SUPPLIED DATA:
▼

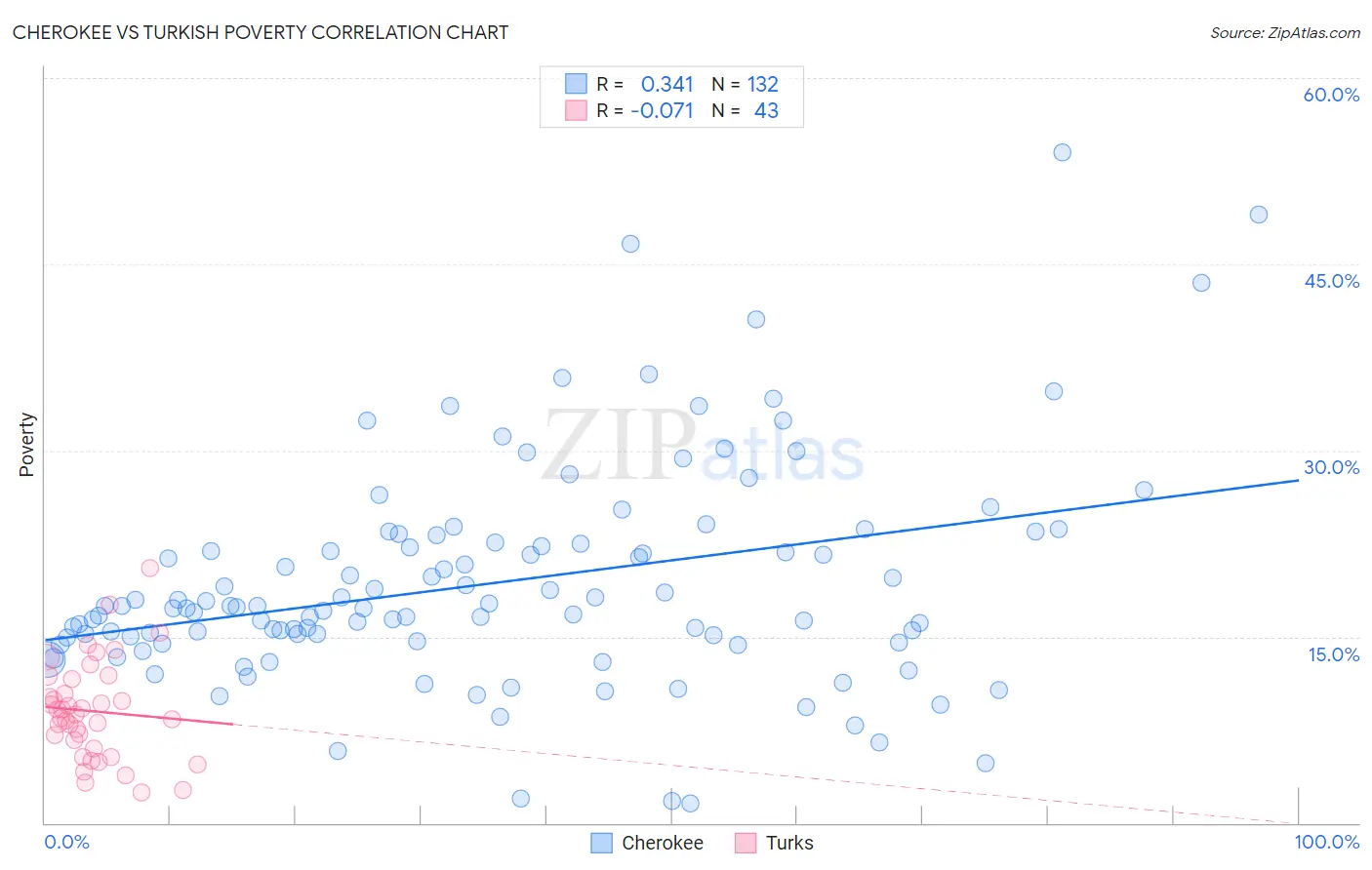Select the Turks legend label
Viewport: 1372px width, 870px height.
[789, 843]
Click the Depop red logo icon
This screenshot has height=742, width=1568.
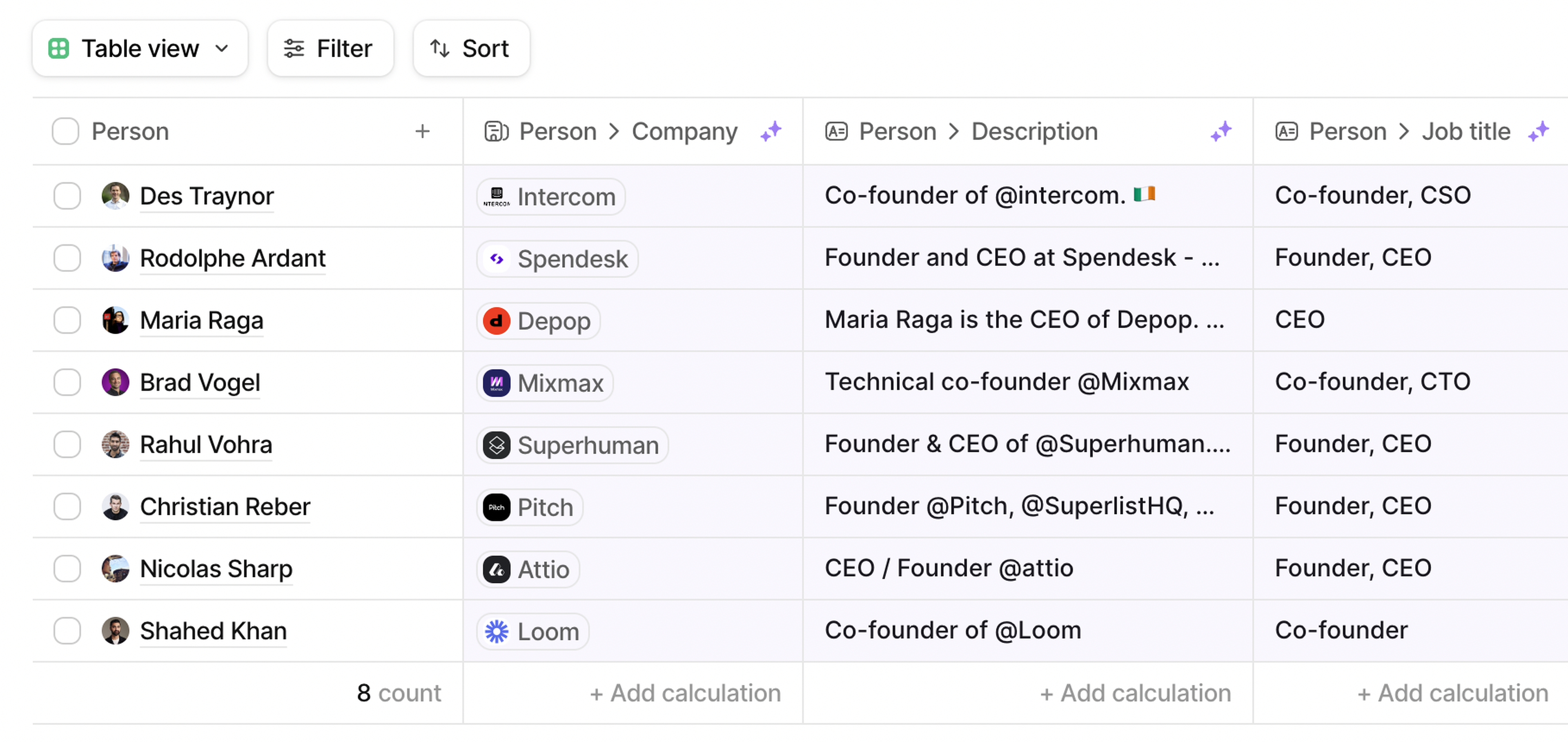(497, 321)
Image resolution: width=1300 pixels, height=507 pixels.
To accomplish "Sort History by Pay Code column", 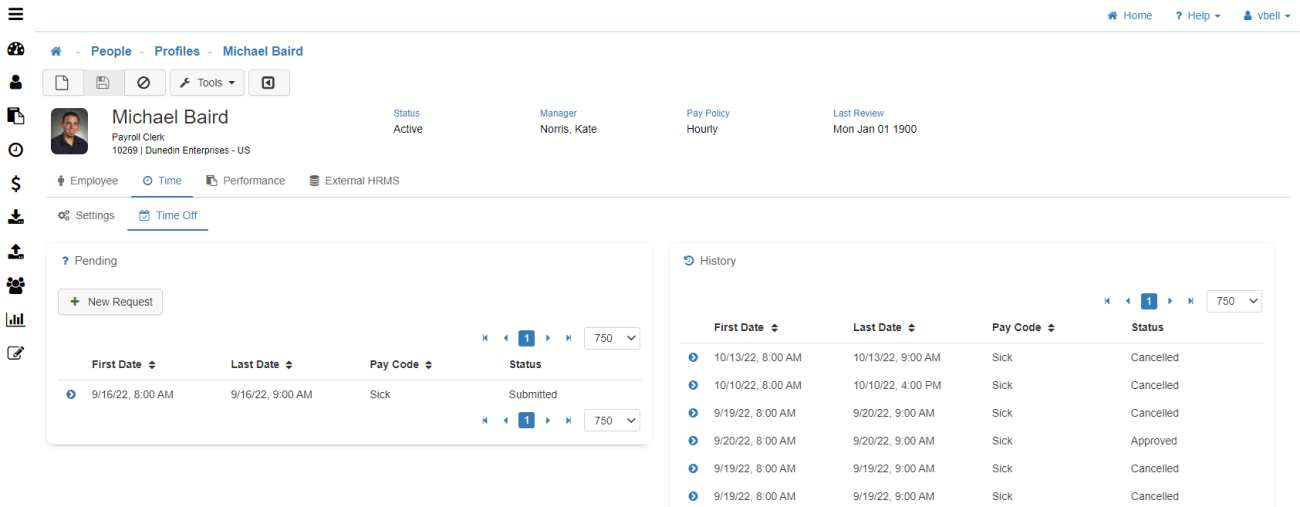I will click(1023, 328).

▲
▼

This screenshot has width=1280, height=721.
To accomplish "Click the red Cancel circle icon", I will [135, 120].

▲

STATED EXERCISE: Count the lines in the entries above that contain the word "This", matching case exactly. Reply with only the number.

FULL SOLUTION: 2